▶ **Problem set**
**a)** Which literary fashions does the passage on the Marcos years name?
**b)** Can you reproduce word for word the stretch from "Those of us" through "only to Japan." in the passage on the Marcos years?

▶ **Passage for review**
========================

But a generation has passed since Marcos had gone and a new leadership is coming up, a leadership that must exorcise itself of the tenacious stigma of the past, and this can only be done if those who knew can stand up and say with great humility, and courage, this is what really happened. Don’t repeat it.

It was those bleak years of the Marcos regime that was uppermost in my mind when it was my turn to speak at the PEN conference. I remembered Adrian’s observation about the generation gap among our writers. But most of all, I remembered how, in spite of the graciousness of writer friends, that regime was oppressive, malignant and murderous—and I pray it would never recur.
This is my valedictory:

Those of us who have reached this rickety age—who have written this long, we all know that our most important asset is memory, the capacity to remember, to know history, our past and to retrieve from this treasure trove those artifices which we then shape so carefully, so lovingly. Then we hope our puny creation is literature.

Fifty years—to use that tired cliché, is a lot of water under the bridge. What does this half a century tell us, if it tells us anything at all?

For those of you who are oh so young, so eager and so hopeful, let this old man repeat what he had said again and again, that half a century ago, we did not wallow in the muck of corruption, this squalid political moro-moro. We were then the leading nation in Southeast Asia, with a high standard of living next only to Japan.

How I strutted then when I visited our backward neighbors. We had the best schools, the best professionals, yes—because we were the best. But what happened?

And so, what has the past taught us—if it did teach us anything at all? What now can you who don’t know ever retrieve from it?

These five decades taught us to know ourselves, our weaknesses so that we may vanquish them, and our strengths so that we can walk toward the light with firmer steps.

As writers, we know we are not a people who read although our national hero was a novelist.

And if we have slipped behind, it is because my generation failed. Mea culpa, maxima mea culpa! We did not transcend ourselves.

Alas, we are still Moros and Christians and ethnics. We are Ilokanos, Cebuanos, Maranaos. In all these years, although we have become a modern state with all the institutions of a state—we have not become a nation—and as cultural workers, we should always keep this in mind, that we are the nation builders, although many of us do not recognize this, although our own people do not look at us as the creators of that identity on which a nation is built.

Yes, we are the creators of tradition, and the memory on which that identity rests. I have always said, what is Spain without Cervantes, England without Shakespeare, Greece without Homer, Germany without Goethe. Do you realize now how important we are even if our countrymen do not recognize us?

Those of you who are academics know how transitory literary fads are. In the 50s it was the New Criticism, followed by Existentialism, Structuralism, Deconstruction. Now the fashion is post colonialism.

But is colonialism really over? We all know that it is not, that its more pernicious variety is domestic colonialism. McDonald’s, Toyota, Harry Potter—we may not be aware of them as such—but these are the cloying harbingers of domination and control. Listen—the logic of colonialism is exploitation and therefore, no matter what guise it takes when it beguiles us—to spread Christianity, to make the world safe for democracy, civilization—forget these, colonialism is immoral.

========================

▶ **Record excerpts**

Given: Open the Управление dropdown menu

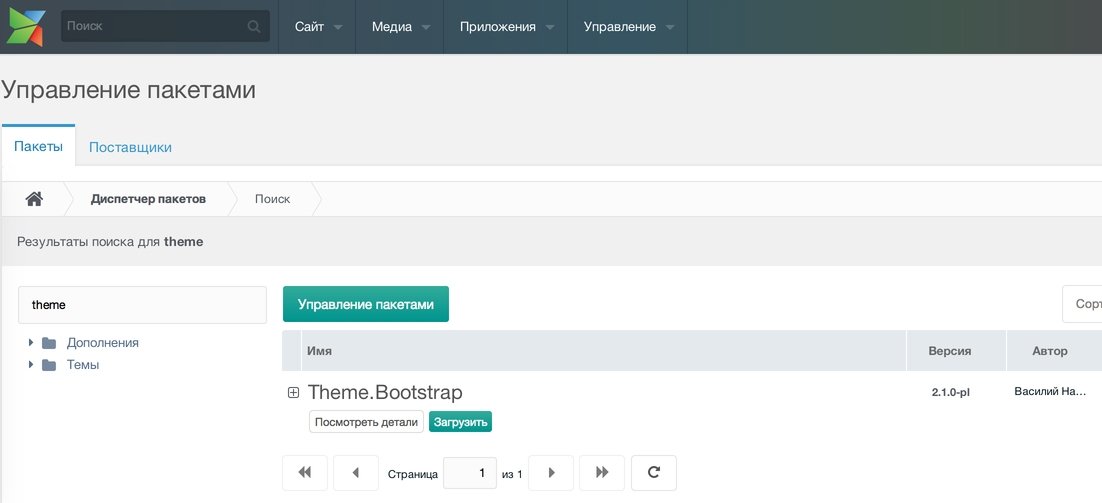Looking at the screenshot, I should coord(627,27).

========================

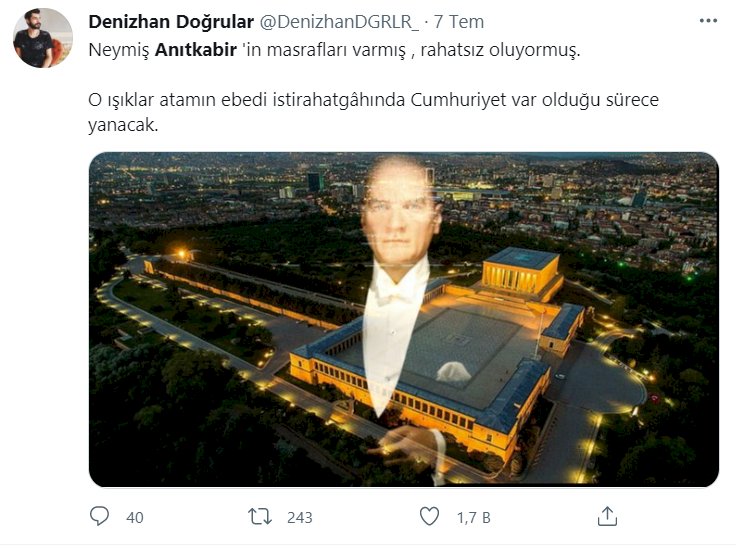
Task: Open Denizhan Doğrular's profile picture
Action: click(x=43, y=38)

========================

▶ **Answers to the problems**
**a)** New Criticism, Existentialism, Structuralism, Deconstruction, post colonialism

**b)**
Those of us who have reached this rickety age—who have written this long, we all know that our most important asset is memory, the capacity to remember, to know history, our past and to retrieve from this treasure trove those artifices which we then shape so carefully, so lovingly. Then we hope our puny creation is literature.

Fifty years—to use that tired cliché, is a lot of water under the bridge. What does this half a century tell us, if it tells us anything at all?

For those of you who are oh so young, so eager and so hopeful, let this old man repeat what he had said again and again, that half a century ago, we did not wallow in the muck of corruption, this squalid political moro-moro. We were then the leading nation in Southeast Asia, with a high standard of living next only to Japan.